Aber ich habe mich dagegen entschieden, von meiner Arbeit zu bloggen. Auch wenn es eine Art "Schere im Kopf", eine Selbstzensur also, ist.
Ein Grund dafür ist, daß ich hier nicht einseitig schreiben will. Ich w&uunl;rde nicht nur die netten und witzigen Seiten meiner Arbeit schildern wollen, sondern auch die Dinge, die mich ärgern und stören. Aber die Frage ist: Würde ein Arbeitgeber auch die zweite Art von Artikeln akzeptieren oder zumindest tolerieren? Ein "Nein" auf diese Frage hin muß kein Zeichen von mangelnder Zivilcourage sein - wenn ein großer Kunde einem mittelständischen Unternehmen die Aufträge entzieht, kann das sehr schnell existenzbedrohend werden. Aber ich will keinen Blogartikel löschen müssen, weil sich irgendwer daran stößt,
Ein anderer Grund ist meine arbeitsvertragliche Verschwiegenheitspflicht. Ich nehme so etwas sehr ernst - "pacta sunt servanda" ist einer der ersten Grundsätze, die man als Jurastudent lernt, und ich möochte nicht dagegen verstoßen.
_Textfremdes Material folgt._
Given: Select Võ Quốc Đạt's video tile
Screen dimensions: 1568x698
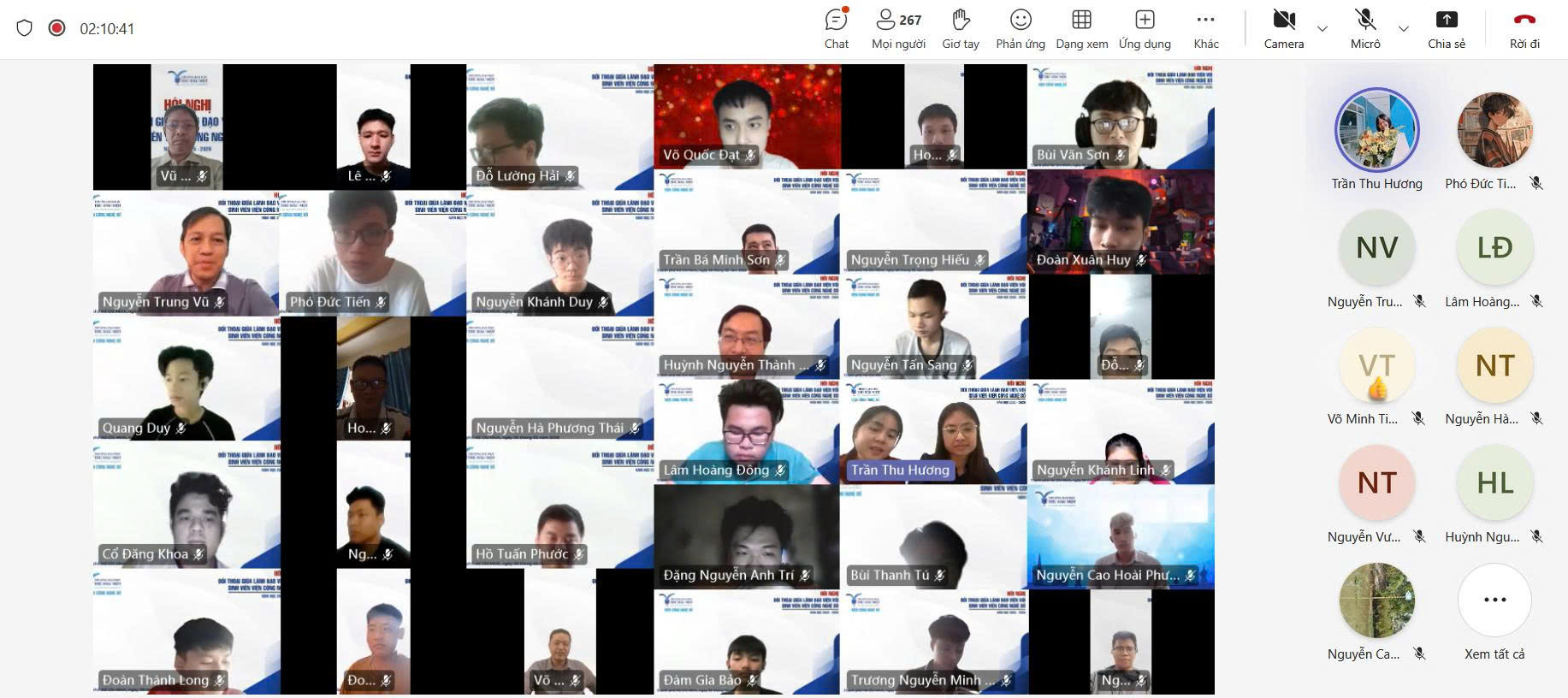Looking at the screenshot, I should pyautogui.click(x=747, y=116).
Und letztendlich ist es so, wie Brecht sagte: "Erst kommt das Fressen, dann kommt die Moral." Und deshalb lasse ich mein Arbeitsleben auf der Arbeit und nicht in dieses Blog. Auch wenn mich mancher meiner Leser vielleicht für feige hält. Aber diesen sei gesagt: Auch ich habe meine Grundsätze und tue manche Dinge nicht, für kein Geld der Welt. Auch wenn ich dadurch, wie schon geschehen, eine Stelle nicht bekomme oder, wie es hoffentlich nie geschehen wird, eine Stelle dadurch verliere. Aber wenn schon, dann für einen wichtigen Grund.